Contracts for Difference (CFDs) are a separate category of derivatives. One of the main features of a CFD is the ability to speculate on the performance of a market, such as a stock, currency pair, etc., without owning that market. CFD trading is a popular form of trading because it offers traders a variety of opportunities. We want to give you an understanding of these by means of the advantages and disadvantages of CFD trading.

Advantages of CFD trading

1. The trader has access to all financial markets from one account.

Most CFD brokers offer their clients extensive access to the various capital markets of the world. These can be divided into the categories equities, indices, currencies (Forex), commodities, interest rate and bond markets and, in the meantime, crypto currencies. In addition, most brokers offer their clients the possibility to access the trading platform and their own positions via a mobile app.

2. CFDs are available for most instruments around the clock;

Since the prices of the respective products are derived from the underlying markets, the trading hours are usually linked to the opening hours of the exchanges. However, since there is no break in trading, for example in global currency trading, except on weekends, traders can trade their positions around the clock.

3. A trader has the opportunity to invest in CFDs and hold his investment as long as he wants (no time limit);

Since CFDs, unlike warrants or certain certificates, have no maturity on a certain date, the positions taken can be held as long as a trader wishes according to his analysis.

4. The product of the CFD allows the trader to open positions on both rising and falling markets. This makes the CFD one of the most flexible products in trading. The investment horizon of a classic investor, for example in equities, doubles through the use of a CFD because in classic equity trading profits can only be achieved with rising prices.

If a trader thinks that the price for a security rises, he opens a buy position or he “goes long”. If the trader thinks that the price of a security is falling he opens a sell position or he “goes short”.

5. A trader can speculate with an amount greater than his actual capital as the CFD leverage exists.
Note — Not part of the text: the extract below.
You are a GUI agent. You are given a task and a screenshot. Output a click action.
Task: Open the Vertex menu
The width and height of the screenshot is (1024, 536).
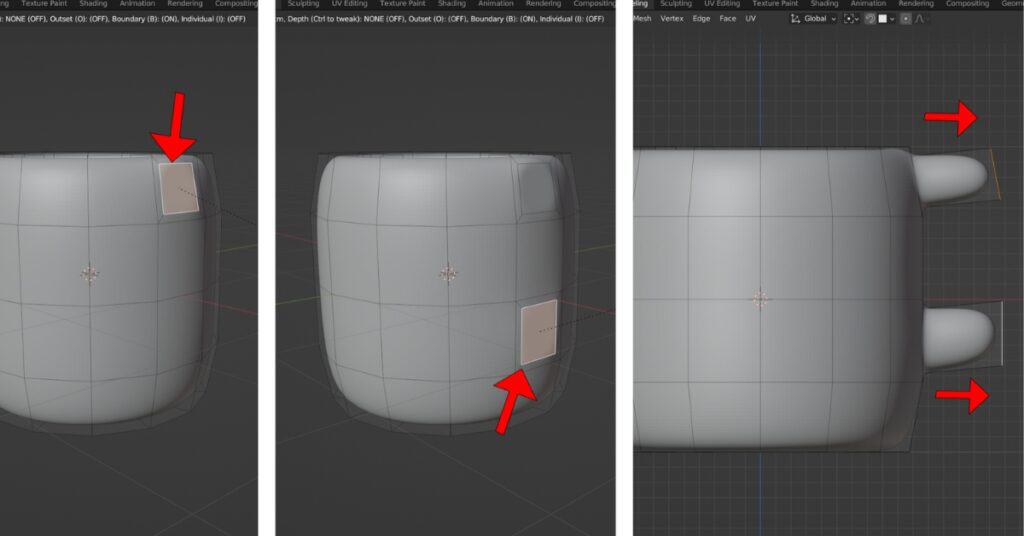pos(672,19)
Through the use of CFDs the trader is able to increase his investment capital. This is possible because the trader only has to deposit a fraction of the actual order volume moved in order to open a position. This deposit is called margin.
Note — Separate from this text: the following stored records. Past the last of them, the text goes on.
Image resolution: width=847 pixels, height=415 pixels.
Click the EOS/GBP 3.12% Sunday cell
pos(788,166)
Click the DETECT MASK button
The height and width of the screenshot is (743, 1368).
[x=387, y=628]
6. A trader benefits from very low CFD fees.

Compared to competing financial products, the CFD benefits from a low but above all clear and comprehensible cost structure. With most providers, there is a classic order fee in the form of a commission only when trading shares via CFD. For all other CFD markets, the order fee is already included in the trading spread, i.e. the difference between the buying and selling price. If positions are held overnight, only the financing costs for holding the position are added.

7. A trader can hedge his physically held positions, e.g. in shares or gold, with CFDs.

CFDs are a perfect instrument to hedge your existing equity portfolio against falling prices. This process is referred to as hedging. Most investors plan to make profits with their physical shares in the very long term. Not least through the annual dividends distributed. However, should there be a short-term decline in share prices, the losses in the physical stocks can be perfectly hedged by, for example, short positions as CFDs.

8. A trader is protected from a negative balance on his account.

With brokers domiciled and regulated in Europe, every private client is protected from a so-called obligation to make additional contributions. This means that a client can never lose more on the capital market than his account has as capital.

Disadvantages of CFD trading

  1. the leverage effect already mentioned in the advantages, which makes CFD trading very capital effective, can of course have a negative effect on the trader in the same way. This happens if the trader was wrong in his analysis and the market develops against him.
  2. A lack of training or knowledge about trading CFDs can be quickly penalized in the fast moving capital markets of the world.